Synaptic NMDA Receptor-Dependent Ca2+ Entry Drives Membrane Potential and Ca2+ Oscillations in Spinal Ventral Horn Neurons

During vertebrate locomotion, spinal neurons act as oscillators when initiated by glutamate release from descending systems. Activation of NMDA receptors initiates Ca 2+ -mediated intrinsic membrane potential oscillations in central pattern generator (CPG) neurons. NMDA receptor-dependent intrinsic oscillations require Ca 2+ -dependent K + (K Ca 2) channels for burst termination. However, the location of Ca 2+ entry mediating K Ca 2 channel activation, and type of Ca 2+ channel – which includes NMDA receptors and voltage-gated Ca 2+ channels (VGCCs) – remains elusive. NMDA receptor-dependent Ca 2+ entry necessitates presynaptic release of glutamate, implying a location at active synapses within dendrites, whereas VGCC-dependent Ca 2+ entry is not similarly constrained. Where Ca 2+ enters relative to K Ca 2 channels is crucial to information processing of synaptic inputs necessary to coordinate locomotion. We demonstrate that Ca 2+ permeating NMDA receptors is the dominant source of Ca 2+ during NMDA-dependent oscillations in lamprey spinal neurons.
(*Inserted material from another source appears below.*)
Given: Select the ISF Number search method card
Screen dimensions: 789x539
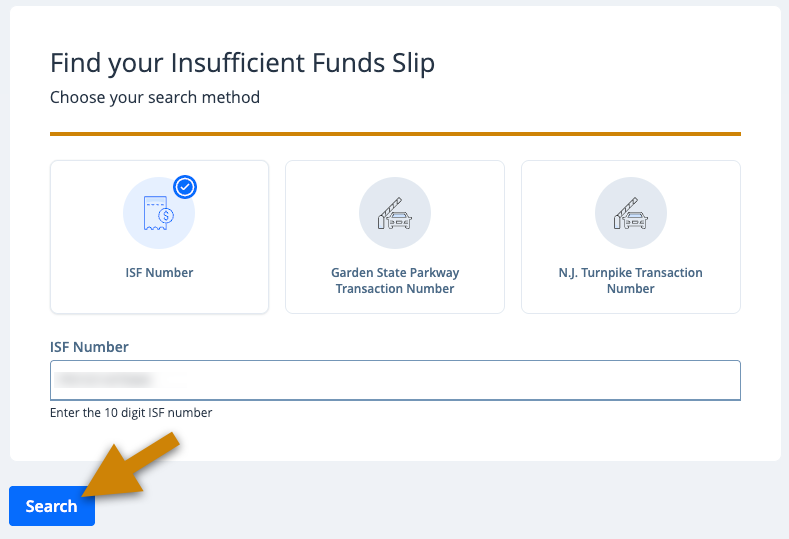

This Ca 2+ entry is synaptically located, NMDA receptor-dependent, and sufficient to activate K Ca 2 channels at excitatory interneuron synapses onto other CPG neurons. Selective blockade of VGCCs reduces whole-cell Ca 2+ entry but leaves membrane potential and Ca 2+ oscillations unaffected. Furthermore, repetitive oscillations are prevented by fast, but not slow, Ca 2+ chelation. Taken together, these results demonstrate that K Ca 2 channels are closely located to NMDA receptor-dependent Ca 2+ entry. The close spatial relationship between NMDA receptors and K Ca 2 channels provides an intrinsic mechanism whereby synaptic excitation both excites and subsequently inhibits ventral horn neurons of the spinal motor system. This places the components necessary for oscillation generation, and hence locomotion, at glutamatergic synapses.